5e Basic also has no Detect evil. Standard game though Detect Evil is the weirdest yet. It does not detect evil at all? It detects Abberrants, Fiends, etc. WTF???
I'm not familiar with 5e, but that's one of the variations on detect evil that's always made a lot of sense, from a game standpoint. In D&D, the Outer Planes are the alignment planes, each inhabited by, infused by, and iconic exemplars of the 8/9/17 alignments. The Abyss isn't just another place, which happens to be where some crazy bad creatures live. No, it's the place that embodies the Chaotic Evil alignment, and demons are the flag-bearers of CE.
More than that, the creatures of the Outer Planes, and the planes themselves, are divine. Some are literally angels, and others are creatures adapted from various mythologies, but in both implied and explicit ways, they're spiritual rather than fully material beings.
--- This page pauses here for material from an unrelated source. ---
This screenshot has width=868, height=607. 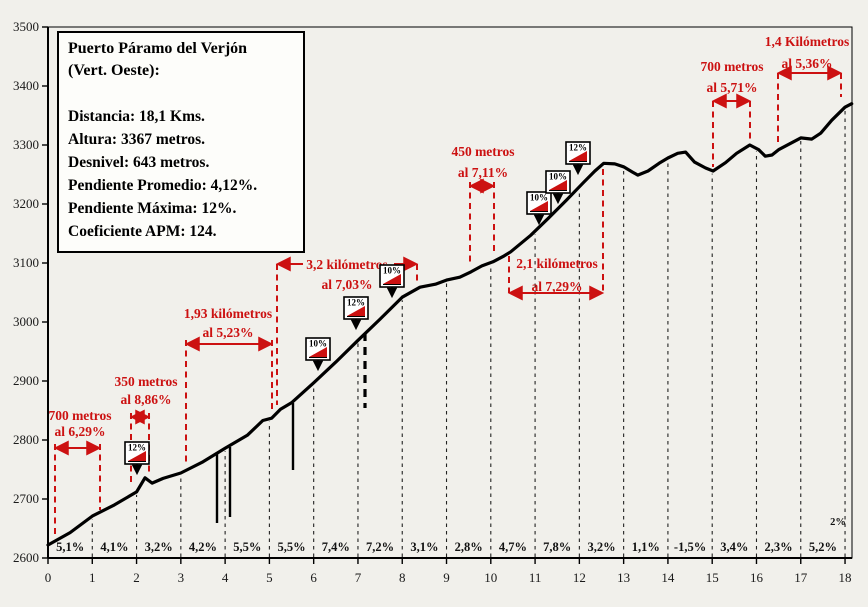 What do you see at coordinates (26, 204) in the screenshot?
I see `y-tick-label: 3200` at bounding box center [26, 204].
Demons don't just happen to be CE, they are made of the literal manifestation of CE. They, along with the other Lower Planes and their natives, detect as evil not because of their actions, but because of their essence.
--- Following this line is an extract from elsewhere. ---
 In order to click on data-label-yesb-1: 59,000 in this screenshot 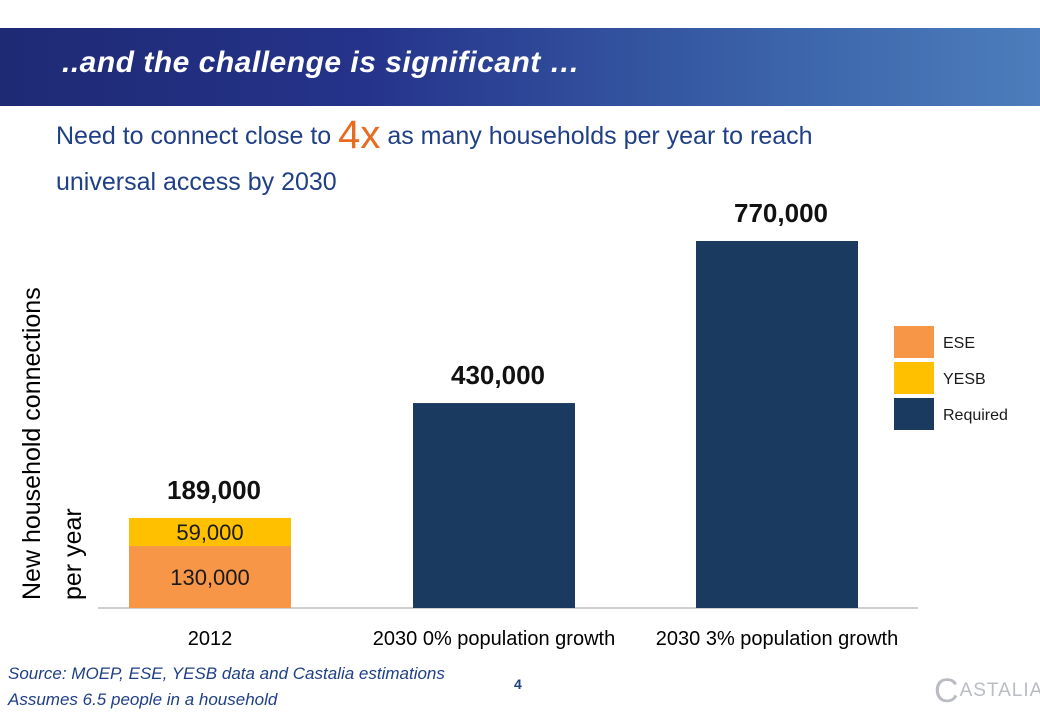, I will do `click(210, 532)`.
The reason this is useful design decision is because it removes the onus of judging individual actions from the DM and players -- demons are evil by their very nature. That means it's a definitional, rather than a legalistic, determination. Which has real advantages in the real world, because everyone has their own moral framework, which means the moral assumptions of different gamers are always going to conflict. Are orcs naturally evil, and is killing their babies justified? What makes a paladin fall? Those are sloppy questions, and different people have different answers. But by defining evil as metaphysical, it removes those quandaries. Evil means you're from the Lower Planes, or you get your power from there (like a cultist of Orcus). That's easy and straightforward to determine, almost mechanical.